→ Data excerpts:
────
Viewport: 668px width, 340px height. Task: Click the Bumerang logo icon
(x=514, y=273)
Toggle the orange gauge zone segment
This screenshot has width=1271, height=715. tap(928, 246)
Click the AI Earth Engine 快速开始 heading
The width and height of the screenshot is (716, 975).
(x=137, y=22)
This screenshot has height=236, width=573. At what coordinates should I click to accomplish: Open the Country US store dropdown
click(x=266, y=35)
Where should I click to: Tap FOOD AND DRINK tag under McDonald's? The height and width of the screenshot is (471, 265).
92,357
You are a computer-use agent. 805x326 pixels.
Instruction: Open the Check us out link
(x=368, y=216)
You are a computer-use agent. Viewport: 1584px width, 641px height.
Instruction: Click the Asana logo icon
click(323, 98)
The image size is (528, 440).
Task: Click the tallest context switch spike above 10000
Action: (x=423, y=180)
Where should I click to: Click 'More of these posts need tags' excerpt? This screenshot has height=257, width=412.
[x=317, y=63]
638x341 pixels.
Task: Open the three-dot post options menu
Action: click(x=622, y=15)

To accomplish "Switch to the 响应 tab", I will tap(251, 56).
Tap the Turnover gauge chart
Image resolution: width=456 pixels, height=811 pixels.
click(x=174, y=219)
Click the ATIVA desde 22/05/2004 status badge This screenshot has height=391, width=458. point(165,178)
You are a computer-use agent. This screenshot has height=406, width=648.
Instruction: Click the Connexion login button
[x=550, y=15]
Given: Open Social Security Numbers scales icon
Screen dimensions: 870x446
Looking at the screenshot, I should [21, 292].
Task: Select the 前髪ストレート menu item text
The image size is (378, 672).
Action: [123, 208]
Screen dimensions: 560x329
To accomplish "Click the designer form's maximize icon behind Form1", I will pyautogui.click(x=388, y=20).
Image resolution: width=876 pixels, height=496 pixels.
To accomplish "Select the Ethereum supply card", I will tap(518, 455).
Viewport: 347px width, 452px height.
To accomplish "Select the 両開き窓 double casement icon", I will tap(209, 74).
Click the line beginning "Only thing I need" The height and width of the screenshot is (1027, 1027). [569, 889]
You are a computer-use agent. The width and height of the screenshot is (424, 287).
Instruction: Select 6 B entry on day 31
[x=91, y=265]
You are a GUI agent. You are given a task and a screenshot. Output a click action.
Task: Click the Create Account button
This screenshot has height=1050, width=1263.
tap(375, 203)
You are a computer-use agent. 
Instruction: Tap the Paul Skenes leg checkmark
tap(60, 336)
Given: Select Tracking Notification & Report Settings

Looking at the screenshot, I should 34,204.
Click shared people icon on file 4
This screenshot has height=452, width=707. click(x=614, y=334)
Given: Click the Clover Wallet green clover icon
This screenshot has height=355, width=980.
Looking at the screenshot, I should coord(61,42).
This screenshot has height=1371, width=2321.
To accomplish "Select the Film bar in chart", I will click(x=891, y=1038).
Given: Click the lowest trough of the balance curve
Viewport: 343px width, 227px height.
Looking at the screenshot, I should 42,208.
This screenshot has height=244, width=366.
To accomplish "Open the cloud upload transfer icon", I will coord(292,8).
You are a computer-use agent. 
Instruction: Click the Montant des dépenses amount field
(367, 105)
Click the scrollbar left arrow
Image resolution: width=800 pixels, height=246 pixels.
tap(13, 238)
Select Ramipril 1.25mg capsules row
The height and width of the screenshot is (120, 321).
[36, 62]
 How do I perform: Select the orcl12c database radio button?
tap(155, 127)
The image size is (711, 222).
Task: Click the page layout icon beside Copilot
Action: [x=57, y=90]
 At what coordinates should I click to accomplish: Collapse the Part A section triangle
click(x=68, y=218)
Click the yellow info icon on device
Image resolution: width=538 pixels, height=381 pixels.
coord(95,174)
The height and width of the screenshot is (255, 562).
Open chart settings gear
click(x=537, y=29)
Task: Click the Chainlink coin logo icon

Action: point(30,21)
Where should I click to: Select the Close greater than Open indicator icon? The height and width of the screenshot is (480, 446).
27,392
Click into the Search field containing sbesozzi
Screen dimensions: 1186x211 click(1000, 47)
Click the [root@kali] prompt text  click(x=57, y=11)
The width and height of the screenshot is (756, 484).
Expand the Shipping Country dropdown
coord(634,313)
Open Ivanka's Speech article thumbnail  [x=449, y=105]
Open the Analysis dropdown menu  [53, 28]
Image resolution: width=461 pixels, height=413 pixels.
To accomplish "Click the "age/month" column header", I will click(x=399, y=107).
────
Within the records above, count the lines that hold the word "computer" and give only that number.

→ The completed task: 6